◆ What you are asked to do: In the entries from the line with "Screen dimensions: 960x540" to the line with "Action: tap(129, 183)", swap "title bar" for "header" and write those lines out again with nothing else changed. Leave the pictures out.

◆ Items:
==*==
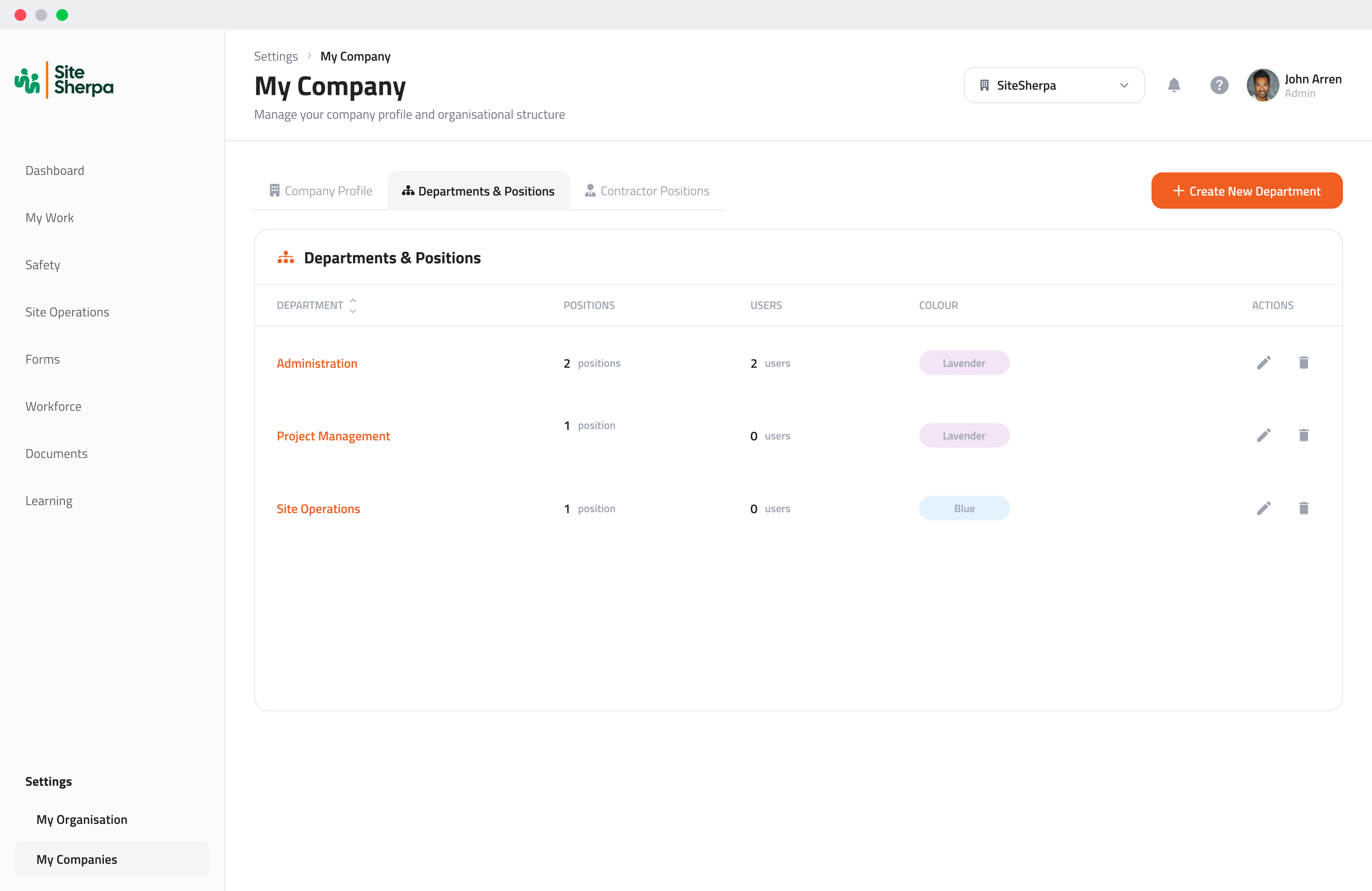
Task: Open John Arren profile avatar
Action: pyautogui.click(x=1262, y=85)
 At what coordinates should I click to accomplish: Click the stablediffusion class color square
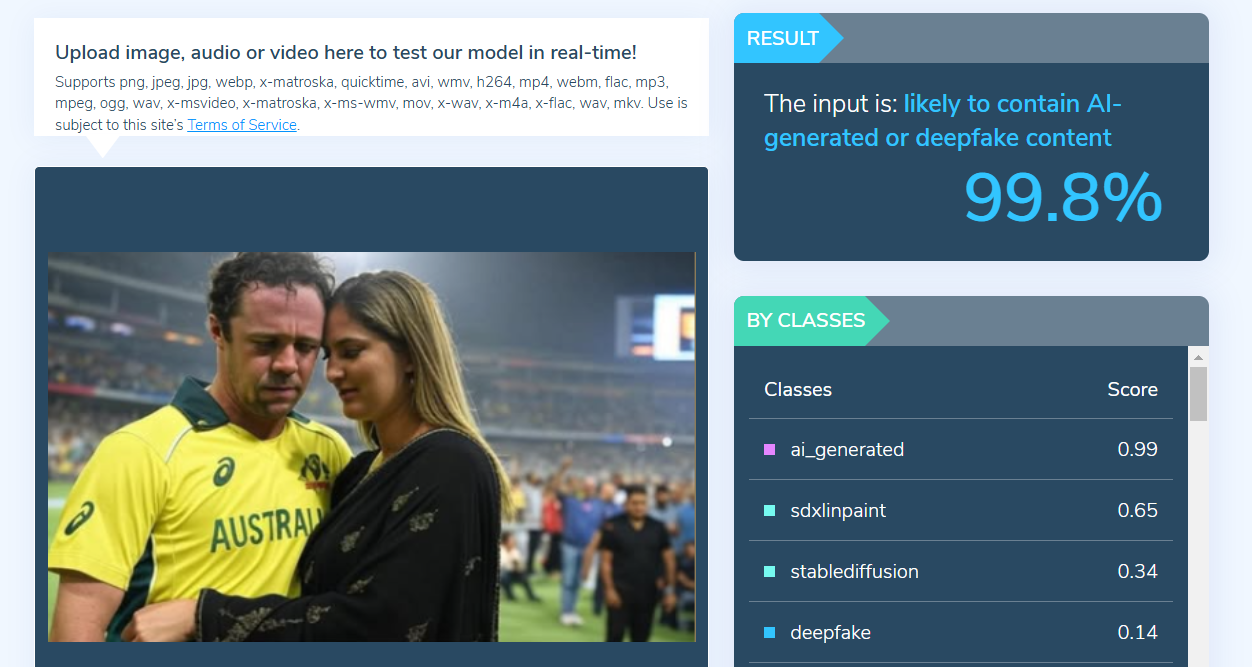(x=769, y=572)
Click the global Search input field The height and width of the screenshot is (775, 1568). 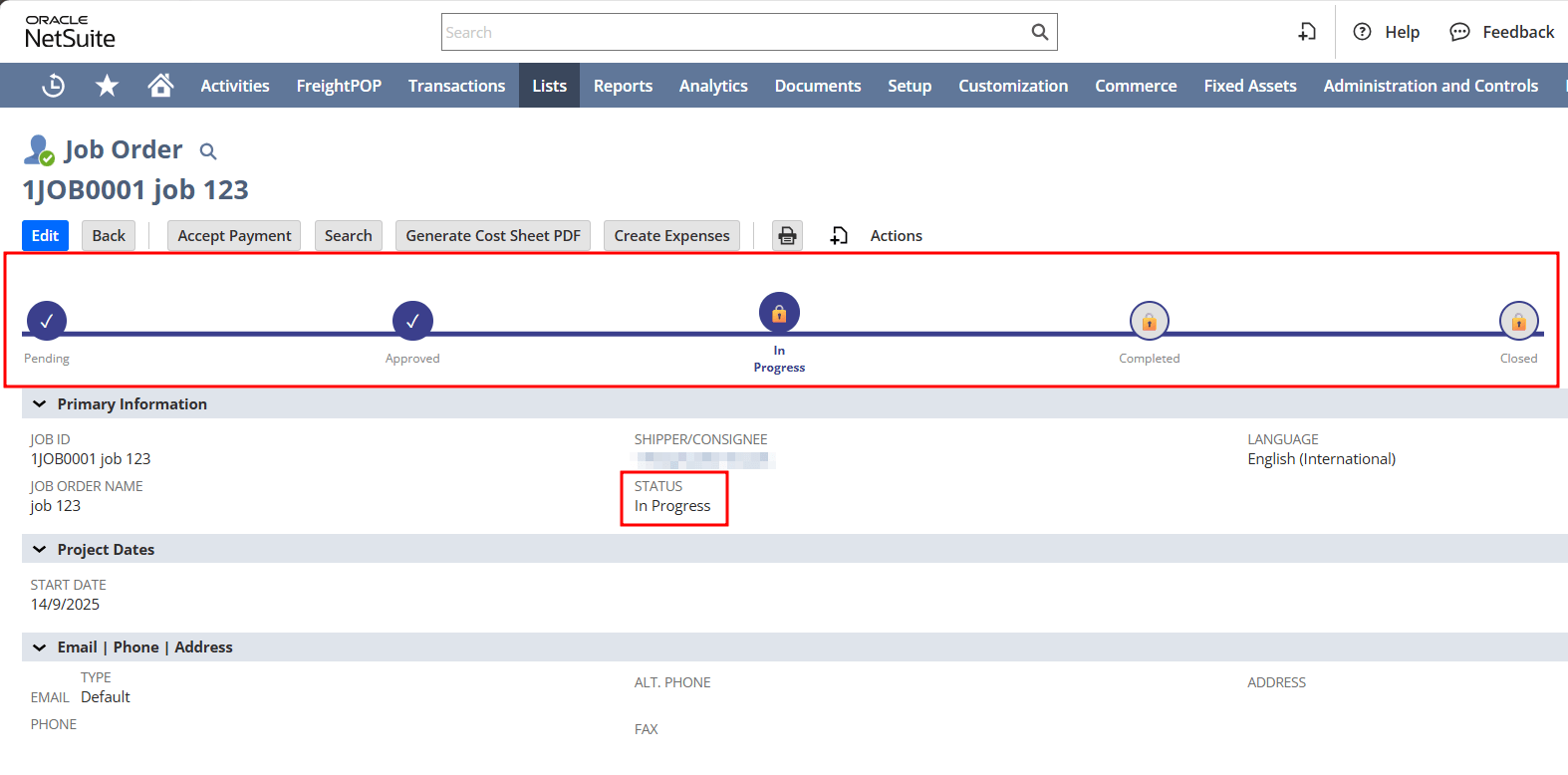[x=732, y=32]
==*==
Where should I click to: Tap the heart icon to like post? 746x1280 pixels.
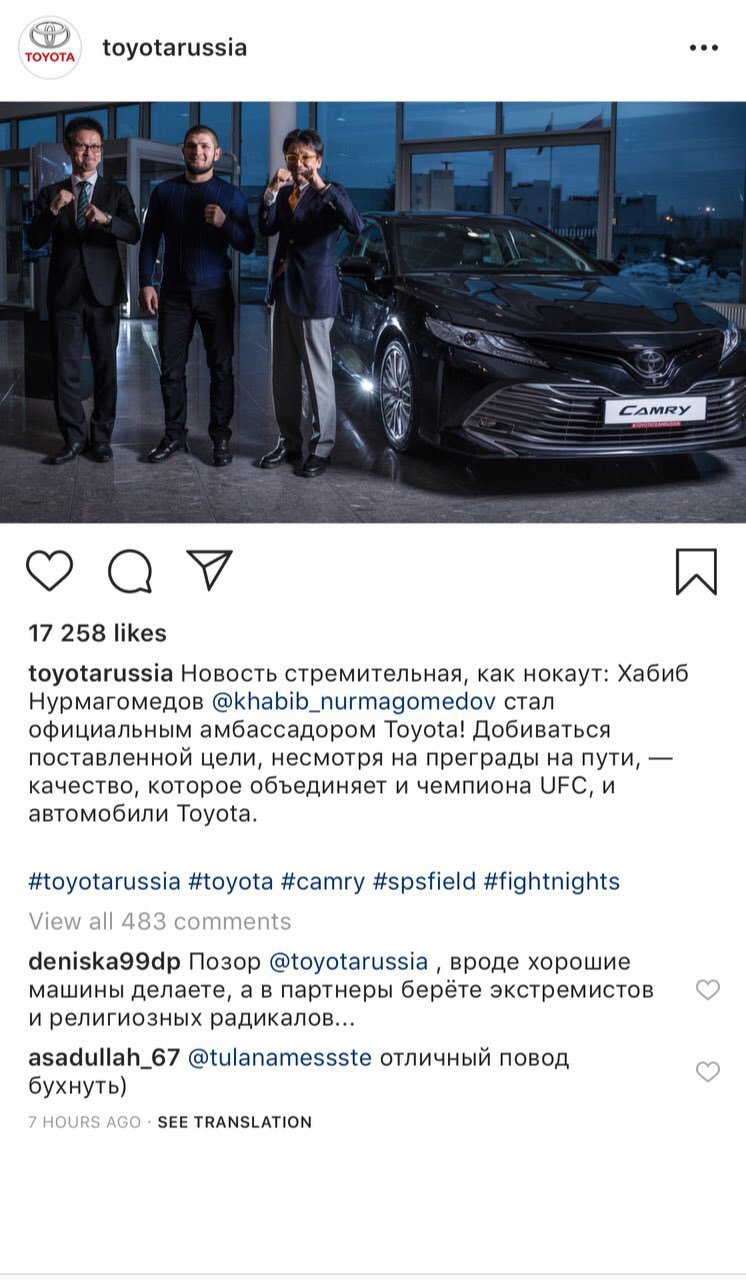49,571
==*==
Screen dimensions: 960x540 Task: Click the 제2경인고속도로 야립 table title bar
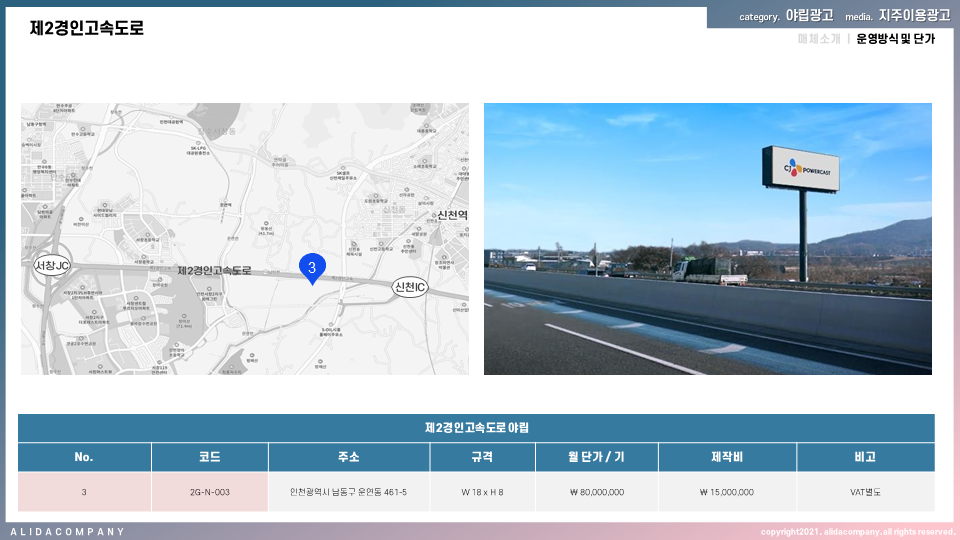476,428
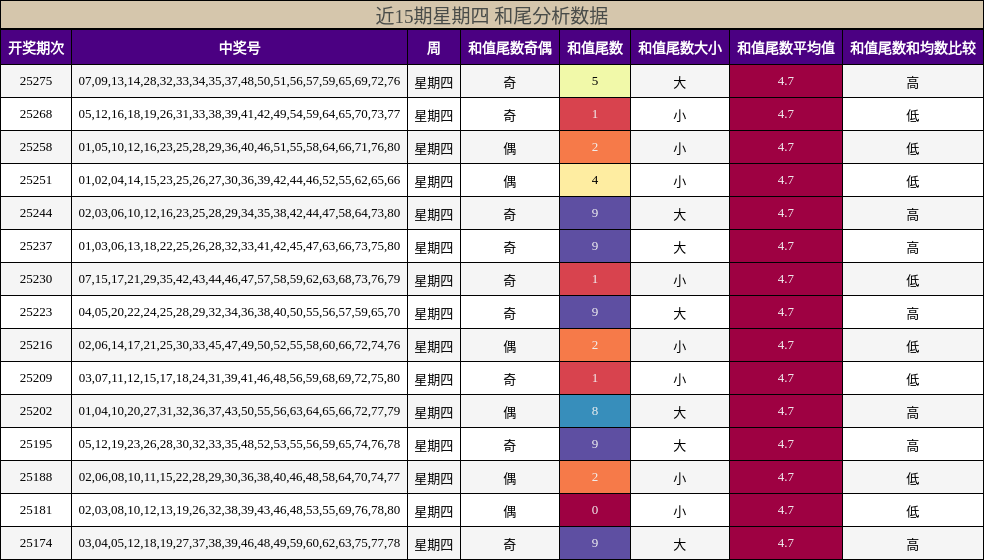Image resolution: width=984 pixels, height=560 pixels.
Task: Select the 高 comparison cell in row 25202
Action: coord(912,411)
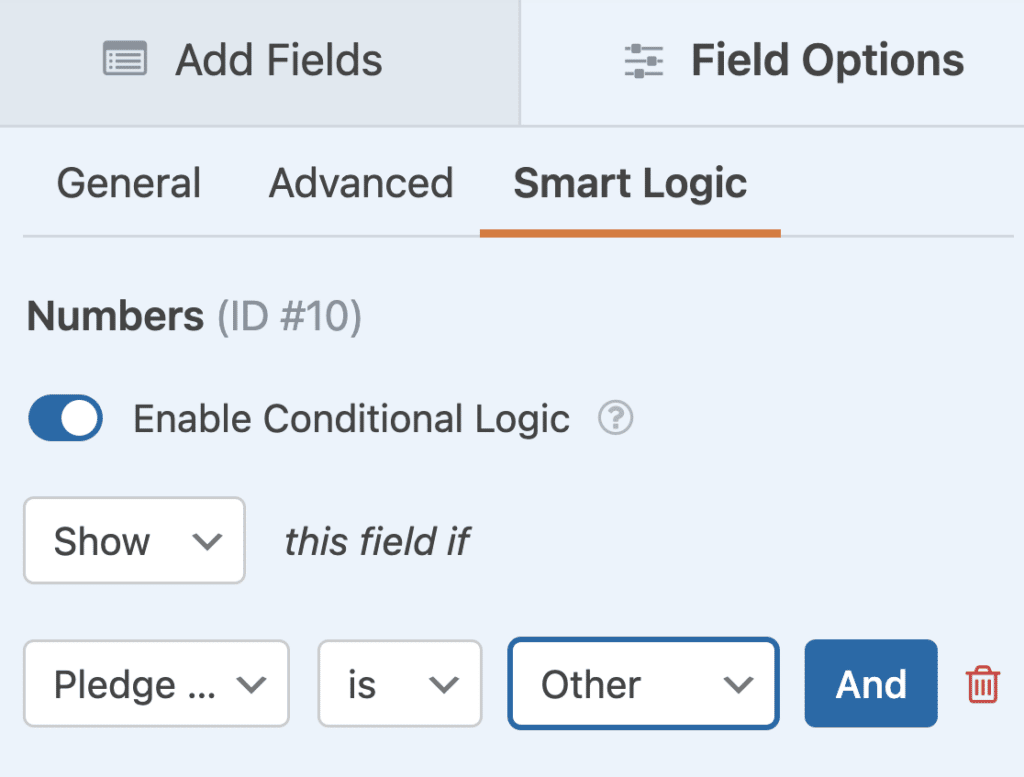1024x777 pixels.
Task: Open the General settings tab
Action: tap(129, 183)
==*==
◆ Right answer:
Screen dimensions: 960x540 Task: Click the 제2경인고속도로 야립 table header
476,428
Image resolution: width=984 pixels, height=560 pixels.
Task: Select the 高 comparison cell in row 25202
Action: coord(912,411)
1024x777 pixels.
Task: Open the General settings tab
Action: tap(129, 183)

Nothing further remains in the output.